Whalton’s Bale Fire (NZ128815)


The few of us who still celebrate Midsummer's Eve now do so at the back end of June. A handful of ancient celebrations persist throughout the British Isles, but Whalton’s ‘Bale Fire’ is a little different from the rest.

The residents of Whalton, you see, mark Midsummer’s Eve on 4th July – a fact easily explained by the change here in the UK, in 1752, from the Julian to the Gregorian Calendar, when we all made a ‘jump’ of several days. The minor furore caused by this shift was eventually overcome and, in time, almost everybody made the transition to the ‘new’ date for Midsummer. Not the villagers of Whalton, though. They would not be moved.
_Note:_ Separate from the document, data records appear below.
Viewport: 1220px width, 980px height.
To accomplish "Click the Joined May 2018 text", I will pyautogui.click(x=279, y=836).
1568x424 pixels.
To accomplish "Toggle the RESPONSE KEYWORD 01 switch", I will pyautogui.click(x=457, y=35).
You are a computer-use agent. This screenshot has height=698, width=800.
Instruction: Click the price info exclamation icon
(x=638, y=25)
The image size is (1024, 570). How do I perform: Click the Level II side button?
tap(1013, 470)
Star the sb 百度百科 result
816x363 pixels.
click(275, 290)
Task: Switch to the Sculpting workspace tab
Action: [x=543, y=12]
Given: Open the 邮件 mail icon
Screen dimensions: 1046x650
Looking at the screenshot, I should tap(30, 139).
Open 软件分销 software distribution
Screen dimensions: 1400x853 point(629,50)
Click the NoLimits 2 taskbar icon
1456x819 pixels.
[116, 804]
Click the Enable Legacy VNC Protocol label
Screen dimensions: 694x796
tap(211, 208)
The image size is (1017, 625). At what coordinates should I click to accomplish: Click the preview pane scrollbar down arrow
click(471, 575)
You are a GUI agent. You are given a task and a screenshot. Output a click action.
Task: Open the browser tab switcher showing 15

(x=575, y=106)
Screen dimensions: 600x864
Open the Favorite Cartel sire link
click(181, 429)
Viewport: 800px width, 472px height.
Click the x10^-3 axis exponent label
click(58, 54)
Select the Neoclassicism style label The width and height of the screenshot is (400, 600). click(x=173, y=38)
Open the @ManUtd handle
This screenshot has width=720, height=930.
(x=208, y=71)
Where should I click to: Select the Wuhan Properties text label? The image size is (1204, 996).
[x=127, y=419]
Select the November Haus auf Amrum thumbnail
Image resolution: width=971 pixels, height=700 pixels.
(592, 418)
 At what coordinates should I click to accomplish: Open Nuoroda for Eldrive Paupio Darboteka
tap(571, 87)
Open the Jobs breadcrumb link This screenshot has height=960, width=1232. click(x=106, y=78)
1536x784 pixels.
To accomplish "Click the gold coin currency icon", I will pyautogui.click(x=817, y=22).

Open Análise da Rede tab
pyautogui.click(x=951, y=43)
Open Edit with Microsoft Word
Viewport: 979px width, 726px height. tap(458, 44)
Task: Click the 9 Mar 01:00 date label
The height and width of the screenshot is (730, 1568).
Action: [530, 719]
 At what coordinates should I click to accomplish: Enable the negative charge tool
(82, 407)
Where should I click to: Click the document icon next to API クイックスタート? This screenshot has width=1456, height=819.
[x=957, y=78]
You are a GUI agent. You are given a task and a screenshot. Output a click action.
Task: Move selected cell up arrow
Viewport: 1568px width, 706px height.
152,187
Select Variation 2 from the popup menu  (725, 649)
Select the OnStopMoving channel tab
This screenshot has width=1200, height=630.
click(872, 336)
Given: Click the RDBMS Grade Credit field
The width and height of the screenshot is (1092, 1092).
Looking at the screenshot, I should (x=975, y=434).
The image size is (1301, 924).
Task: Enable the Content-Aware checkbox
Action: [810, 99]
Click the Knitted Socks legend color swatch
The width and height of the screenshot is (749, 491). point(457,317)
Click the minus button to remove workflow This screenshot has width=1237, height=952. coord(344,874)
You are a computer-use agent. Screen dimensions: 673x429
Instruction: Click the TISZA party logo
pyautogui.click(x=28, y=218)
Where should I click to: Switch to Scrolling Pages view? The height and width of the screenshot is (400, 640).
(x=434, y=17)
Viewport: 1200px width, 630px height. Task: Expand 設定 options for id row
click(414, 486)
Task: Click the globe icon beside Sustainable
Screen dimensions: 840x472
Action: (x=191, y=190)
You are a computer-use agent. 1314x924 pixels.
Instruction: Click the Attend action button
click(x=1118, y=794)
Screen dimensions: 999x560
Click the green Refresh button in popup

And since 1903 it is the only village in the country to have maintained the curious ceremony on the wrong date. Or should that be the right date?

The word ‘bale’ (sometimes shown as ‘baal’) is derived from the Old English Bael or the Old Norse Bal meaning a great fire (it is possibly the name of an old sun god), and in Northumberland seems to have survived as a word used to describe a beacon fire lit on a prominent spot to warn locals when raiders were on their way from the north. These days the ‘bale’ is a modest bonfire on the green by The Beresford Arms pub, around which the local children and Morris dancers jig and twist – after which all present adjourn to the village hall for refreshments and yet more dancing.

Interestingly, during the black-out in World War II a few twigs were lit and quickly put out to preserve the tradition!